- **The problem**
When you reach the line that contains "Given: Click the Connected To column header" in the data below, start reproducing lines exactly, and stop after the line that contains "Select the cube primitive tool icon".

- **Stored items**

━━━━━━━━━━━━━━━━━━━━━━━━━━━━━━

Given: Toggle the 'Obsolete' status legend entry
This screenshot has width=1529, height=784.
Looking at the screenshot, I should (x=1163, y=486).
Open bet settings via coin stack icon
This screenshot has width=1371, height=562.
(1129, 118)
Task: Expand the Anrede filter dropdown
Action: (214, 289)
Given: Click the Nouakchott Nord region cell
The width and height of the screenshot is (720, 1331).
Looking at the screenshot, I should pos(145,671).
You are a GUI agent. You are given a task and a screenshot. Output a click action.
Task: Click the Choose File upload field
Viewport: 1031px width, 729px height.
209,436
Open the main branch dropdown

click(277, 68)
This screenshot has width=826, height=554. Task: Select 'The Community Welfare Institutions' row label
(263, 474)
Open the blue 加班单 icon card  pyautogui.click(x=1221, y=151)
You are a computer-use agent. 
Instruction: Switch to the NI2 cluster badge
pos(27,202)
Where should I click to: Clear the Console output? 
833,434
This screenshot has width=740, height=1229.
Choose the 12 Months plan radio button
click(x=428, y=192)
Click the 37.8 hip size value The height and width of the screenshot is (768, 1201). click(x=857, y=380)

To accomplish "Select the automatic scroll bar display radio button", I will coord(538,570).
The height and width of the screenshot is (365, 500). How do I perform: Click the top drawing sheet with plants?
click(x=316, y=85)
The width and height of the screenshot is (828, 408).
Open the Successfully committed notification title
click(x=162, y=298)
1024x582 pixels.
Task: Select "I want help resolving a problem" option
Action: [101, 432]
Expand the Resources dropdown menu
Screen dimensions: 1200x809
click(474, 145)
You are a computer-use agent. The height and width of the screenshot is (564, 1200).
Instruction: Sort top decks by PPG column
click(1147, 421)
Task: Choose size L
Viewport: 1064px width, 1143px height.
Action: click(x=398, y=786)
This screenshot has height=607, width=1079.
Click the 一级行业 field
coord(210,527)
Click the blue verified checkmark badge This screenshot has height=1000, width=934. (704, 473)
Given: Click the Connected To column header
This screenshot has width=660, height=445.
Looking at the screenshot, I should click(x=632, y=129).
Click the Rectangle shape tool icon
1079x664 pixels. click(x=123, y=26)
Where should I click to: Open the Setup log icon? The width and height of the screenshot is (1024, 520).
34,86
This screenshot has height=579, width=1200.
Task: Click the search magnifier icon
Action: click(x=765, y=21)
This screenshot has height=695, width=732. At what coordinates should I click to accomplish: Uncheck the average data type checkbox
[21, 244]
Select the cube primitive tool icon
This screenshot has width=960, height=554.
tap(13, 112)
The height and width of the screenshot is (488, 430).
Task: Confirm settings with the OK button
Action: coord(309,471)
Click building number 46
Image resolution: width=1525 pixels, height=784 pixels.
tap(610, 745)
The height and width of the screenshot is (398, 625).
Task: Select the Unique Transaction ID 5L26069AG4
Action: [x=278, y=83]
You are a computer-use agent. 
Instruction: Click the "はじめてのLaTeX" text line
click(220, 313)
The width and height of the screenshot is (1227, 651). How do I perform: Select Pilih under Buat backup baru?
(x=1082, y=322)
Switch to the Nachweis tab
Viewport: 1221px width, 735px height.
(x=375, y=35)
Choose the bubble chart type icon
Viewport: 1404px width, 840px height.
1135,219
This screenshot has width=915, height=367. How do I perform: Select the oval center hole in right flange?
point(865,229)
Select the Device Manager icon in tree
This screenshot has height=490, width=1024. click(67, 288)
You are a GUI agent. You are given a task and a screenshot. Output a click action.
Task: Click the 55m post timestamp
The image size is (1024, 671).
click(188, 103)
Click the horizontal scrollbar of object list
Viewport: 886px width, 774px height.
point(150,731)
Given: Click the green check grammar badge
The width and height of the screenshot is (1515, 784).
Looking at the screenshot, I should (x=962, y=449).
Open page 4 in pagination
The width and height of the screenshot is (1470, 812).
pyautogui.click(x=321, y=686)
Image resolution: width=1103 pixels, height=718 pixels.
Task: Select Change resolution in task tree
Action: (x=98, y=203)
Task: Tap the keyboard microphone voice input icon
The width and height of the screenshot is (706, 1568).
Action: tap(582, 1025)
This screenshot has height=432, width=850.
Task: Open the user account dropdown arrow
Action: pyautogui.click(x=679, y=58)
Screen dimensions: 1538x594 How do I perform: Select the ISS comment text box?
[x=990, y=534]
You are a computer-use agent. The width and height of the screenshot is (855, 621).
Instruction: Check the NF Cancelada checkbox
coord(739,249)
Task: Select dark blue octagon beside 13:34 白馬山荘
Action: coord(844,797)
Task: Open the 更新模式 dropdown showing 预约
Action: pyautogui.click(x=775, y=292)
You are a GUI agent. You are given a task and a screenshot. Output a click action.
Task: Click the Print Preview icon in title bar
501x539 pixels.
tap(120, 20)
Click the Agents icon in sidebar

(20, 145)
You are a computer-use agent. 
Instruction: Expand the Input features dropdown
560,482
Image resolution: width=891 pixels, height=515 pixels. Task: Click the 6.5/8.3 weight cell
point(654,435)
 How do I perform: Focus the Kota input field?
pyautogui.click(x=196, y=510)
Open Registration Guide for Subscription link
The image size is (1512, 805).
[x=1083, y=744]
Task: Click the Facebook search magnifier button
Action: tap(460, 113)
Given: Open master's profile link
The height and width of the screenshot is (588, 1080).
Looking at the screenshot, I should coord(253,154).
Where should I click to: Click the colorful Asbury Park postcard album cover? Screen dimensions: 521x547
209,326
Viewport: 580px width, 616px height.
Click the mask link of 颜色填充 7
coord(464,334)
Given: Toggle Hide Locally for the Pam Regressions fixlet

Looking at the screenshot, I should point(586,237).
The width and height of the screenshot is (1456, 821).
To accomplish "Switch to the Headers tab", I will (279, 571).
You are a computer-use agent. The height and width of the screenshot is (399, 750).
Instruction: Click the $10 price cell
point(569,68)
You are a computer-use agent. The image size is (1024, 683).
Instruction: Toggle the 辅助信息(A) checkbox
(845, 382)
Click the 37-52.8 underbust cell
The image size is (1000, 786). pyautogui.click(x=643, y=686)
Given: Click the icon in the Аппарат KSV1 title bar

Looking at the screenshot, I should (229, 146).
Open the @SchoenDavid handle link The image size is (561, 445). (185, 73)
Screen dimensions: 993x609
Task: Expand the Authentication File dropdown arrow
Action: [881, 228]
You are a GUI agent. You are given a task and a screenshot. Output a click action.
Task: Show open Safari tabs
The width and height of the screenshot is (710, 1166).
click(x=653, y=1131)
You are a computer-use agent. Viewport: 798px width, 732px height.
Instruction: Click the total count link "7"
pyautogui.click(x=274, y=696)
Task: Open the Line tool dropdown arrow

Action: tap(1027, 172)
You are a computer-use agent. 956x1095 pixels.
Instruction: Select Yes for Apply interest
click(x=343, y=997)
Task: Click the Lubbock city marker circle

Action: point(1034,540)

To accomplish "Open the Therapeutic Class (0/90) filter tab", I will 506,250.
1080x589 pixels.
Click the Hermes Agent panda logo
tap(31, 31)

━━━━━━━━━━━━━━━━━━━━━━━━━━━━━━

- **Solution to the exercise**
Given: Click the Connected To column header
This screenshot has width=660, height=445.
Looking at the screenshot, I should click(x=632, y=129).
Click the Rectangle shape tool icon
1079x664 pixels. click(x=123, y=26)
Where should I click to: Open the Setup log icon? The width and height of the screenshot is (1024, 520).
34,86
This screenshot has height=579, width=1200.
Task: Click the search magnifier icon
Action: click(x=765, y=21)
This screenshot has height=695, width=732. At what coordinates should I click to accomplish: Uncheck the average data type checkbox
[21, 244]
Select the cube primitive tool icon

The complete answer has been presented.